The kitchen of Istanbul is celebrated on the world stage for its cosmopolitan fusion of Ottoman, Greek, Armenian and Anatolian cuisines. But once the meze has been cleared from the table, it’s clear that the city’s food scene has historically been a dude chef’s club.

Today, however, a generation of female chefs are imagining — and reimagining — Istanbul’s sophisticated palate.

At Seraf Vadi, a restaurant in the Vadi neighborhood, chef Sinem Özler serves a refined take on classics like içli köfte, a Turkish version of the Levantine dish kibbeh.

Over in the Beyoglu district, Hodan, a buzzy fine-dining spot helmed by rising culinary star Cigdem Seferoglu, is as known for its plates of pomegranate and cucumber salads topped with tart sour cherry sorbet as its indoor-outdoor decor featuring origami chandeliers and a tree rising from the floor.

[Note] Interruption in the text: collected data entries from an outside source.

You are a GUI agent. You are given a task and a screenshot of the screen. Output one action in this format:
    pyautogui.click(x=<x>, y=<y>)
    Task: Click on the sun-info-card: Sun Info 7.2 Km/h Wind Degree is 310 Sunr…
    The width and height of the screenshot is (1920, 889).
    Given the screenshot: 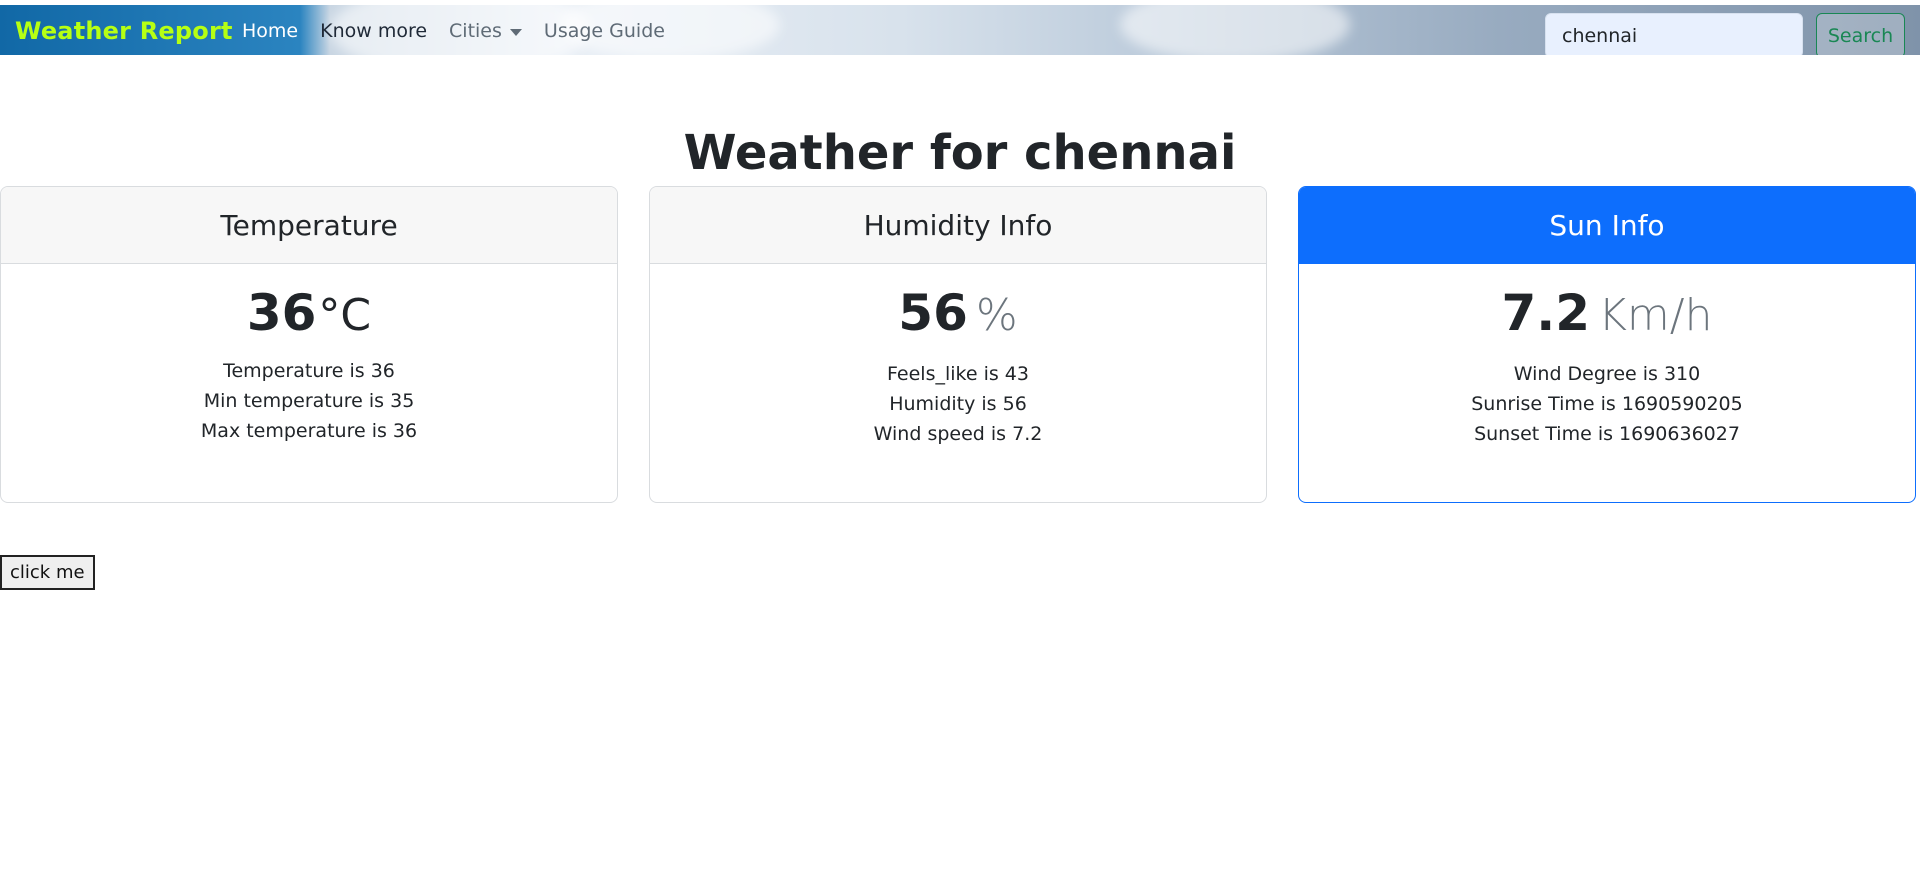 What is the action you would take?
    pyautogui.click(x=1607, y=344)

The Bebek Hotel, a cozy stay in the stylish Bebek enclave, opened the Japanese-modern restaurant Sankai by Nagaya last March, and was awarded a Michelin star eight months later, thanks to edomae sushi master Hiroko Shibata, who uses catches from local Turkish waters to meticulously prepare crab-and-shrimp doughnuts frosted with Black Sea trout roe and sashimi courses featuring pearly flakes of sea bass from the Marmara Sea.

The new spotlight on female chefs is a break from the country’s culinary traditions. “Men ran professional kitchens, women were expected to cook at home for their families,” Refika Birgul, an Istanbul-based cookbook star with 1.6 million followers on Instagram, recently told The New York Times. “But with the rise of modern fine dining culture in Istanbul, that dynamic is finally changing.”

The question of who gets to be a country's cusine gatekeeper is central to one of PRIOR’s favorite reads of last year, National Dish, by the food writer and author Anya von Bremzen. “Until the 1650s there wasn’t anything remotely like distinct, codified ‘national’ cooking, anywhere,” von Bremzen writes in her exploration of the backstories behind iconic meals around the world, from Japanese curry to Italian pasta puttanesca to Turkish meze.

So while it’s tempting to conflate a plate with a place, food narratives — and who gets to maintain them — are never set in stone. One need only look at the recent collapse in microbe diversity now putting brie, camembert and other French cheeses at risk of extinction.